The present invention relates to electrodes for use in secondary electrochemical cells. More particularly, it concerns a negative electrode composition including lithium which exhibits an increased activity in electrode potential over that of the lithium-aluminum electrode.
A substantial amount of work has been done in the development of high-temperature, secondary electrochemical cells.
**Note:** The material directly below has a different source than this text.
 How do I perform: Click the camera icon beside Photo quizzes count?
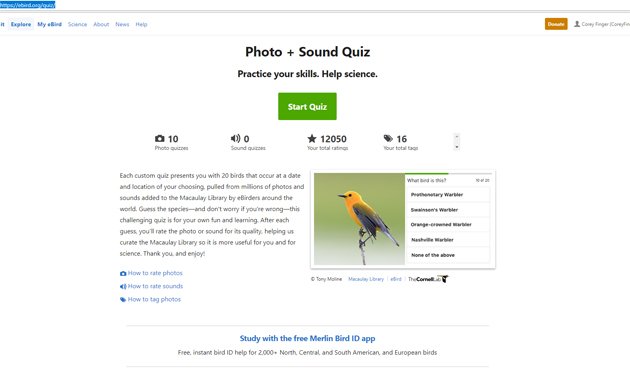coord(160,139)
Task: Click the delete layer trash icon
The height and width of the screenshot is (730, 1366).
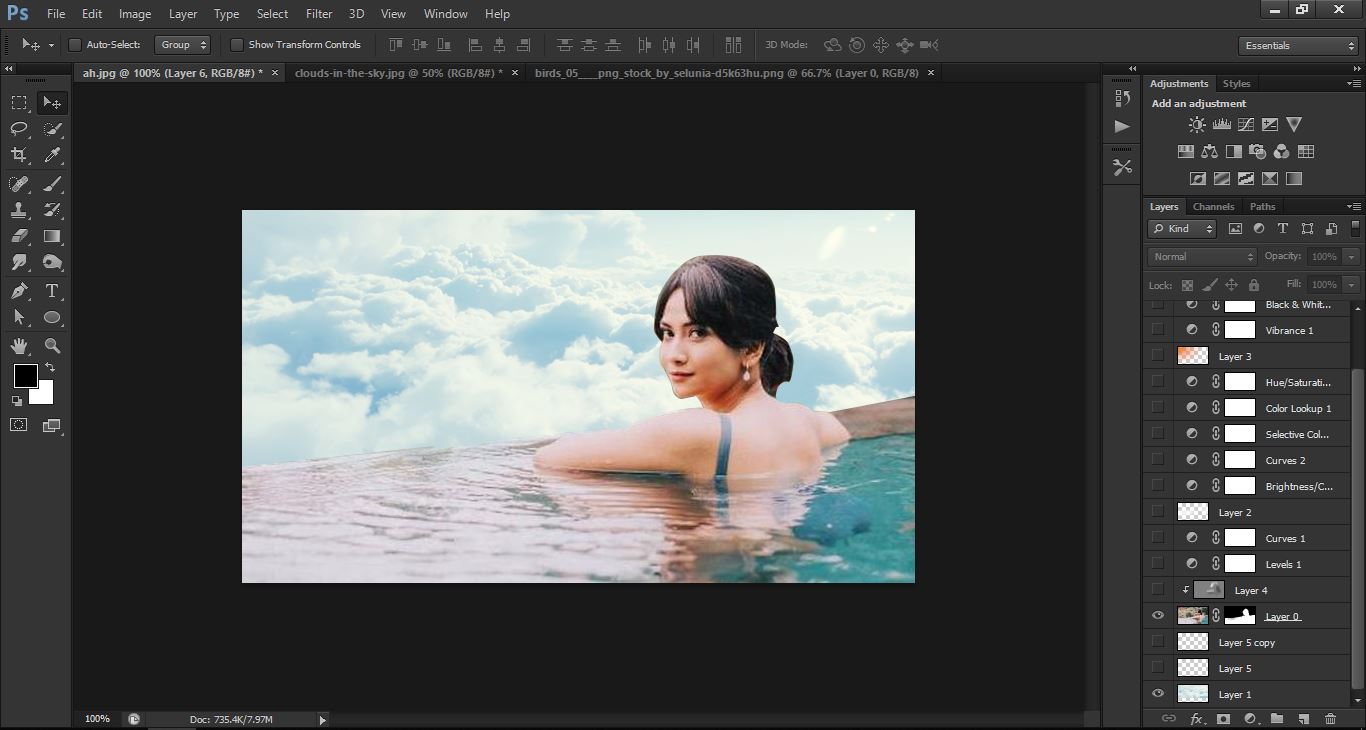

Positive electrodes for these cells have included chalcogens such as sulfur, oxygen, selenium or tellurium as well as their transition metal chalcogenides. Positive electrode materials such as the sulfides of iron, cobalt, nickel and copper are of current interest.
In high-temperature cells, current flow between electrodes often is transmitted by molten electrolytic salt. Particularly useful salts include compositions of the alkali metal halides and/or the alkaline earth metal halides ordinarily incorporating a salt of the negative electrode reactant metal, e.g. lithium. In cells operating at moderate temperatures, aqueous and organic base electrolytes are permissible and these also can include cations of the negative electrode metal.
Alkali metals such as lithium, sodium, potassium, or alkaline earth metals including calcium, magnesium, etc. and alloys of these materials are contemplated as negative electrode reactants. Alloys of these materials such as lithium-aluminum, lithium-silicon, lithium-magnesium, calcium-magnesium, calcium-aluminum, calcium-silicon and magnesium-aluminum have been investigated to maintain the negative electrode in solid form and thereby improve retention of the active material at high cell operating temperatures.
One of the disadvantages of previous lithium alloys, e.g. lithium-aluminum electrodes, has been the reduced cell voltage as compared to negative electrodes containing molten lithium. The reduced cell voltage and power has been accepted in order to obtain the enhanced electrode and cell stability afforded by solid lithium alloys. However, even in lithium-aluminum negative electrodes, postoperative examinations of long-lived cells have revealed high lithium concentrations at the negative electrode face. In addition, current collector and cell structural components of iron are corroded by reaction with aluminum within the negative electrode. The present inventor has found that the addition of sufficient iron into the aluminum prior to alloying with lithium will increase the electrode voltage, power and energy density (energy/electrode weight), improve lithium retention and may reduce corrosion of iron components.